▶ WORK TASK: Your answer should be the full listing, copied word for word.

▶ THE RECORDS:
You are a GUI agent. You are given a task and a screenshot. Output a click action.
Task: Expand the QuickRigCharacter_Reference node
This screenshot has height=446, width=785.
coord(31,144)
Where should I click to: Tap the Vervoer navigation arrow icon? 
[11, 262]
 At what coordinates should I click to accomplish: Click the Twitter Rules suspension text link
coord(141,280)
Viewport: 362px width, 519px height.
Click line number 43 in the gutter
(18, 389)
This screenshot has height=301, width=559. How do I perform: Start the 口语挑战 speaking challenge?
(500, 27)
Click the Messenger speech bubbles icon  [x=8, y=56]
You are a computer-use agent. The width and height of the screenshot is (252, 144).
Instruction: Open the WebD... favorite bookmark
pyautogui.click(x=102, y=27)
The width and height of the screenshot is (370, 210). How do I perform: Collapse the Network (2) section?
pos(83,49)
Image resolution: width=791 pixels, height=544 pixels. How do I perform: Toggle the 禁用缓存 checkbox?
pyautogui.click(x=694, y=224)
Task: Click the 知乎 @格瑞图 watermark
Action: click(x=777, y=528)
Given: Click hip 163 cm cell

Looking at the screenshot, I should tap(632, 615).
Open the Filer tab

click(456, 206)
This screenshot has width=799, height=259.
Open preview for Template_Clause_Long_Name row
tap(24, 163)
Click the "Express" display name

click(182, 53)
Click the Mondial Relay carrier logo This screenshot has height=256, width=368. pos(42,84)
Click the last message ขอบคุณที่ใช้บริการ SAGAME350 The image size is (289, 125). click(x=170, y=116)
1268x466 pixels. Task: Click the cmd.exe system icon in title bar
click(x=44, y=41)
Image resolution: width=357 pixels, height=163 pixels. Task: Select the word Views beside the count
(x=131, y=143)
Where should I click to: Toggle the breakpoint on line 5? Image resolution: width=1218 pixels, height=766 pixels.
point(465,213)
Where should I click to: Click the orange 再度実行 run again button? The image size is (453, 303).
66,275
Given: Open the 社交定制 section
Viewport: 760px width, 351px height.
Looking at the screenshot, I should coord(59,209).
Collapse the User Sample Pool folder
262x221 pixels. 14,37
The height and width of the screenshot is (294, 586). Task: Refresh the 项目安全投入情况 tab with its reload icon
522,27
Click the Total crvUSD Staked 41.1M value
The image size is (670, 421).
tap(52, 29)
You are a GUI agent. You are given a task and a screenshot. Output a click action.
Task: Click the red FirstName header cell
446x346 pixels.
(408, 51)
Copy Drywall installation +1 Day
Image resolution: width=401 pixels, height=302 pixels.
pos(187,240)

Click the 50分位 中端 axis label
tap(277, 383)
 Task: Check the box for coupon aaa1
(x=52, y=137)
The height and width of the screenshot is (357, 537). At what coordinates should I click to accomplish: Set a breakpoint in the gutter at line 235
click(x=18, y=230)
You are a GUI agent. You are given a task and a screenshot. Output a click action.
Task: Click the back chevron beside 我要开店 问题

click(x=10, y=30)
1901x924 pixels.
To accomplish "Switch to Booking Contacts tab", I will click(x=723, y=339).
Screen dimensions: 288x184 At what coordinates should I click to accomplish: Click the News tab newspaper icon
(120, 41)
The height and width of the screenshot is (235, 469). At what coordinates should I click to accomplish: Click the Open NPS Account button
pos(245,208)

▶ WRITTEN RESPONSE:
You are a GUI agent. You are given a task and a screenshot. Output a click action.
Task: Expand the QuickRigCharacter_Reference node
This screenshot has height=446, width=785.
coord(31,144)
Where should I click to: Tap the Vervoer navigation arrow icon? 
[11, 262]
 At what coordinates should I click to accomplish: Click the Twitter Rules suspension text link
coord(141,280)
Viewport: 362px width, 519px height.
Click line number 43 in the gutter
(18, 389)
This screenshot has height=301, width=559. How do I perform: Start the 口语挑战 speaking challenge?
(500, 27)
Click the Messenger speech bubbles icon  [x=8, y=56]
You are a computer-use agent. The width and height of the screenshot is (252, 144).
Instruction: Open the WebD... favorite bookmark
pyautogui.click(x=102, y=27)
The width and height of the screenshot is (370, 210). How do I perform: Collapse the Network (2) section?
pos(83,49)
Image resolution: width=791 pixels, height=544 pixels. How do I perform: Toggle the 禁用缓存 checkbox?
pyautogui.click(x=694, y=224)
Task: Click the 知乎 @格瑞图 watermark
Action: click(x=777, y=528)
Given: Click hip 163 cm cell

Looking at the screenshot, I should tap(632, 615).
Open the Filer tab

click(456, 206)
This screenshot has width=799, height=259.
Open preview for Template_Clause_Long_Name row
tap(24, 163)
Click the "Express" display name

click(182, 53)
Click the Mondial Relay carrier logo This screenshot has height=256, width=368. pos(42,84)
Click the last message ขอบคุณที่ใช้บริการ SAGAME350 The image size is (289, 125). click(x=170, y=116)
1268x466 pixels. Task: Click the cmd.exe system icon in title bar
click(x=44, y=41)
Image resolution: width=357 pixels, height=163 pixels. Task: Select the word Views beside the count
(x=131, y=143)
Where should I click to: Toggle the breakpoint on line 5? Image resolution: width=1218 pixels, height=766 pixels.
point(465,213)
Where should I click to: Click the orange 再度実行 run again button? The image size is (453, 303).
66,275
Given: Open the 社交定制 section
Viewport: 760px width, 351px height.
Looking at the screenshot, I should coord(59,209).
Collapse the User Sample Pool folder
262x221 pixels. 14,37
The height and width of the screenshot is (294, 586). Task: Refresh the 项目安全投入情况 tab with its reload icon
522,27
Click the Total crvUSD Staked 41.1M value
The image size is (670, 421).
tap(52, 29)
You are a GUI agent. You are given a task and a screenshot. Output a click action.
Task: Click the red FirstName header cell
446x346 pixels.
(408, 51)
Copy Drywall installation +1 Day
Image resolution: width=401 pixels, height=302 pixels.
pos(187,240)

Click the 50分位 中端 axis label
tap(277, 383)
 Task: Check the box for coupon aaa1
(x=52, y=137)
The height and width of the screenshot is (357, 537). At what coordinates should I click to accomplish: Set a breakpoint in the gutter at line 235
click(x=18, y=230)
You are a GUI agent. You are given a task and a screenshot. Output a click action.
Task: Click the back chevron beside 我要开店 问题

click(x=10, y=30)
1901x924 pixels.
To accomplish "Switch to Booking Contacts tab", I will click(x=723, y=339).
Screen dimensions: 288x184 At what coordinates should I click to accomplish: Click the News tab newspaper icon
(120, 41)
The height and width of the screenshot is (235, 469). At what coordinates should I click to accomplish: Click the Open NPS Account button
pos(245,208)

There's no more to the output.